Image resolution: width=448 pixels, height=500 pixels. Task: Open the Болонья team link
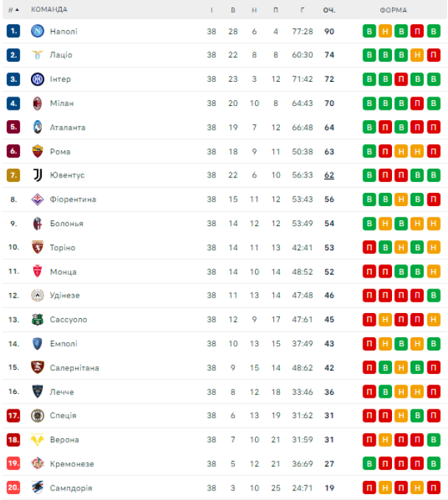[x=66, y=223]
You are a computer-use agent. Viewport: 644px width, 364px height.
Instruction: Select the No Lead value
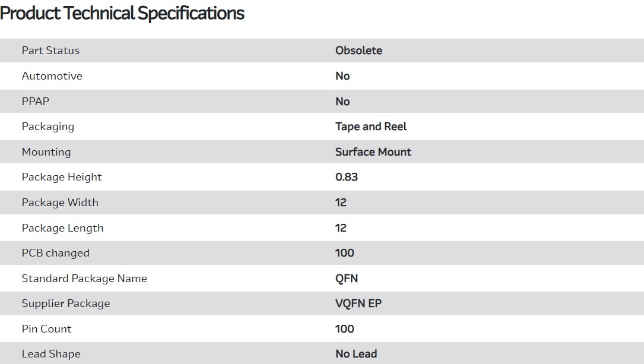tap(356, 354)
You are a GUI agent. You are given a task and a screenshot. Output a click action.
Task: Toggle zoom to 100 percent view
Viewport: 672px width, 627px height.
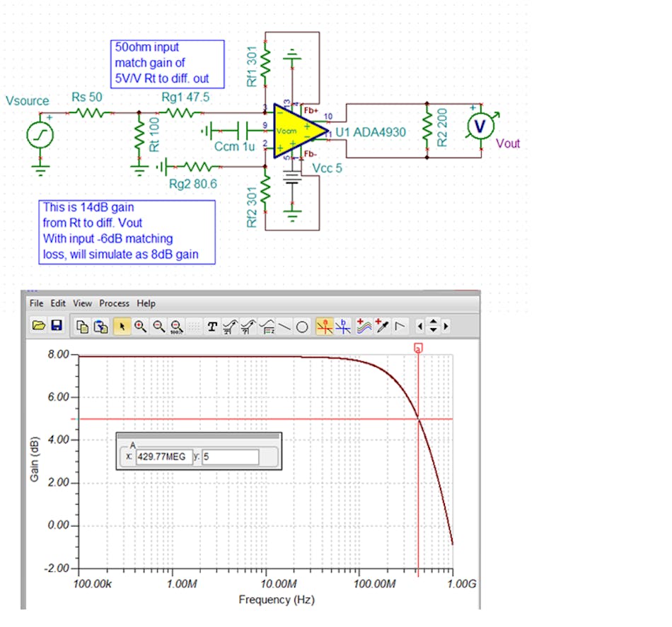coord(175,326)
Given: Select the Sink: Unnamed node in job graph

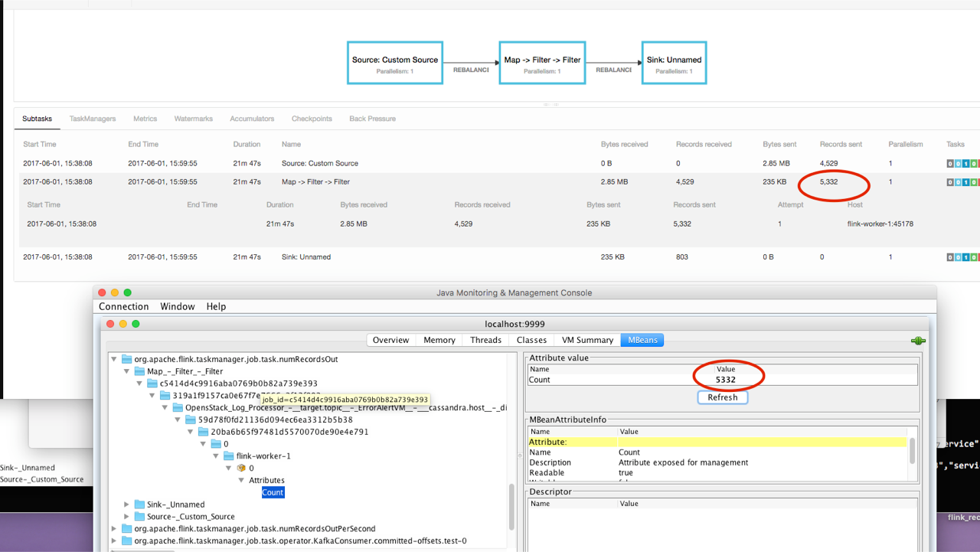Looking at the screenshot, I should [674, 63].
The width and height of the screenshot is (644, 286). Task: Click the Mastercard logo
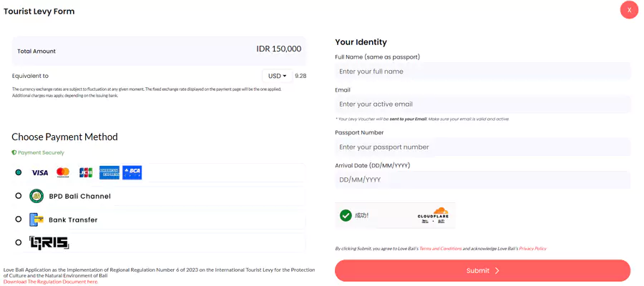pos(63,172)
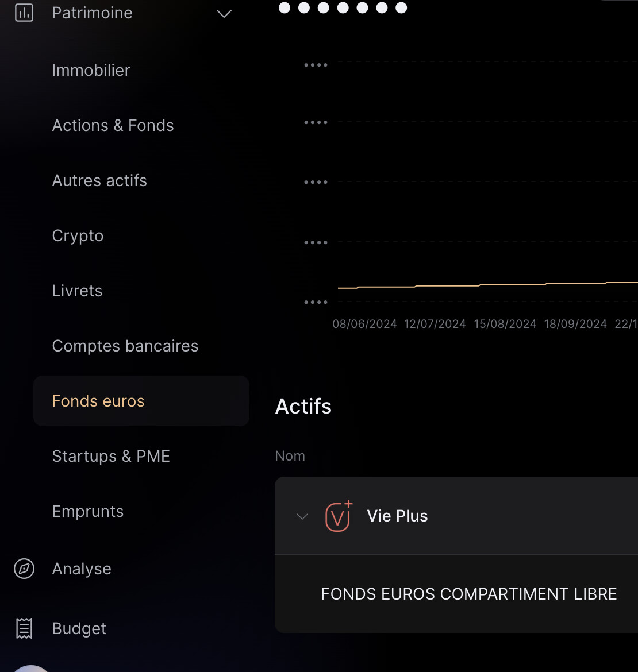Open the Immobilier section
The width and height of the screenshot is (638, 672).
click(91, 70)
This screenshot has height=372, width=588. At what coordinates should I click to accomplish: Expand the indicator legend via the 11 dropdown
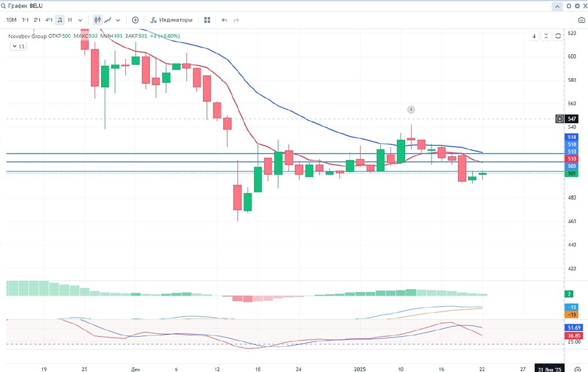pos(18,46)
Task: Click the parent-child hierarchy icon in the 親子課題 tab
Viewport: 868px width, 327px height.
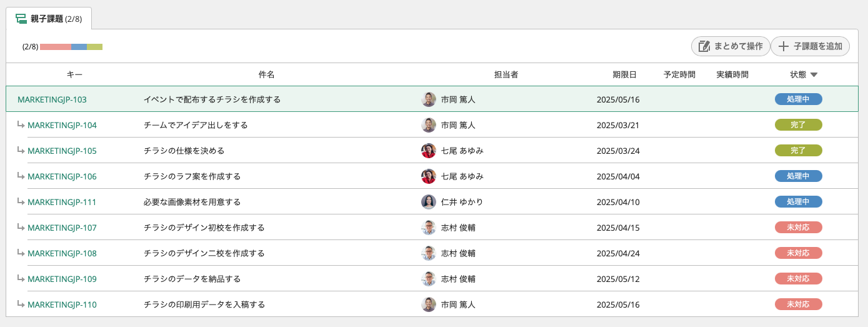Action: coord(21,19)
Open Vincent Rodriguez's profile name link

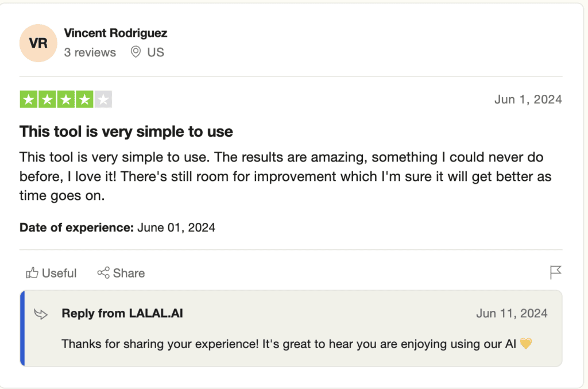(115, 33)
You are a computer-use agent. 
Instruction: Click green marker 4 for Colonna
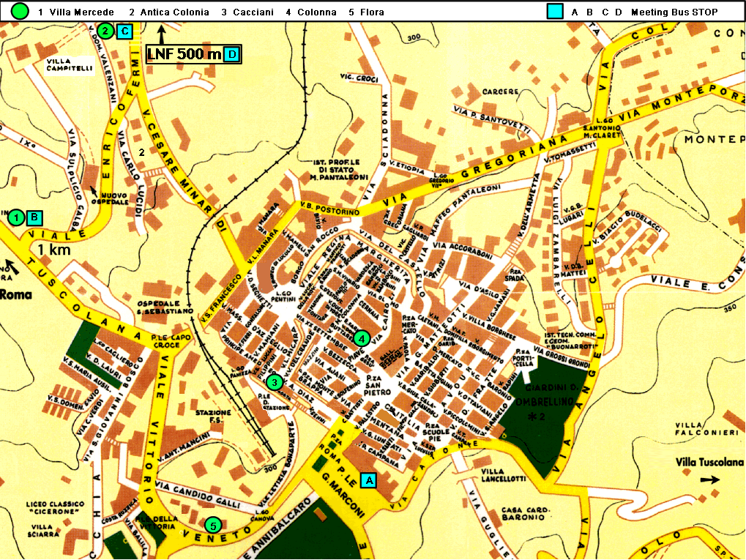(x=361, y=338)
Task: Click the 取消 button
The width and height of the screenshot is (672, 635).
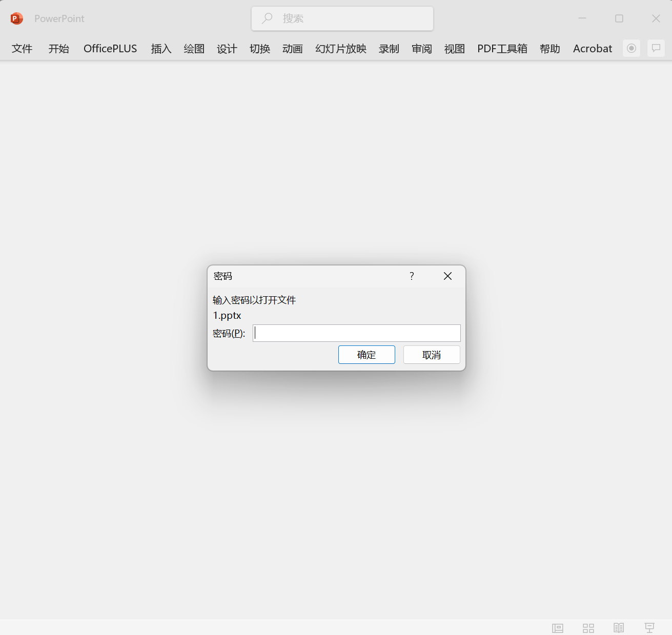Action: click(x=432, y=355)
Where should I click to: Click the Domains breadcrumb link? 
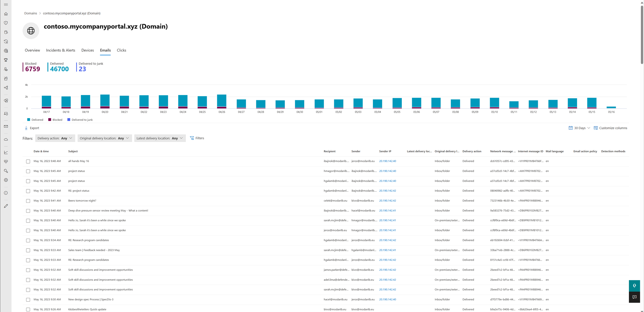pos(31,13)
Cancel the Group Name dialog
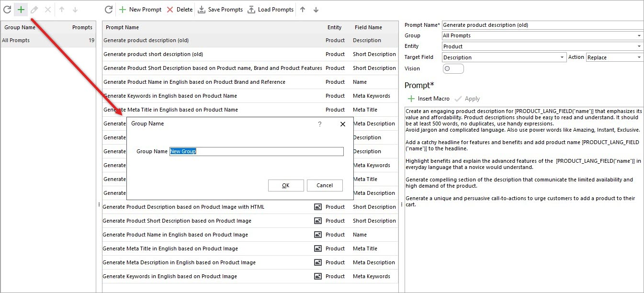Image resolution: width=644 pixels, height=293 pixels. pos(325,185)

----------

TRY IT: Output the listing above exactly as it stands; no picture should appear.

SOLUTION TO THE PROBLEM:
Image resolution: width=448 pixels, height=500 pixels. Task: Open the Болонья team link
[x=66, y=223]
You are a computer-use agent. Viewport: 644px width, 364px height.
Instruction: Select the No Lead value
tap(356, 354)
You are a GUI agent. You are given a task and a screenshot. Output a click action.
Task: Toggle zoom to 100 percent view
Viewport: 672px width, 627px height.
coord(175,326)
Given: Select the Sink: Unnamed node in job graph

Looking at the screenshot, I should [674, 63].
The width and height of the screenshot is (644, 286). Task: Click the Mastercard logo
pos(63,172)
Open the Immobilier section
The width and height of the screenshot is (638, 672).
click(91, 70)
This screenshot has height=372, width=588. At what coordinates should I click to accomplish: Expand the indicator legend via the 11 dropdown
pos(18,46)
Task: Click the parent-child hierarchy icon in the 親子課題 tab
Viewport: 868px width, 327px height.
Action: coord(21,19)
Open Vincent Rodriguez's profile name link

(115, 33)
You are a computer-use agent. 
Instruction: Click green marker 4 for Colonna
(x=361, y=338)
Task: Click the 取消 button
The width and height of the screenshot is (672, 635).
Action: click(x=432, y=355)
Where should I click to: Click the Domains breadcrumb link? 
pos(31,13)
Cancel the Group Name dialog
Image resolution: width=644 pixels, height=293 pixels. pos(325,185)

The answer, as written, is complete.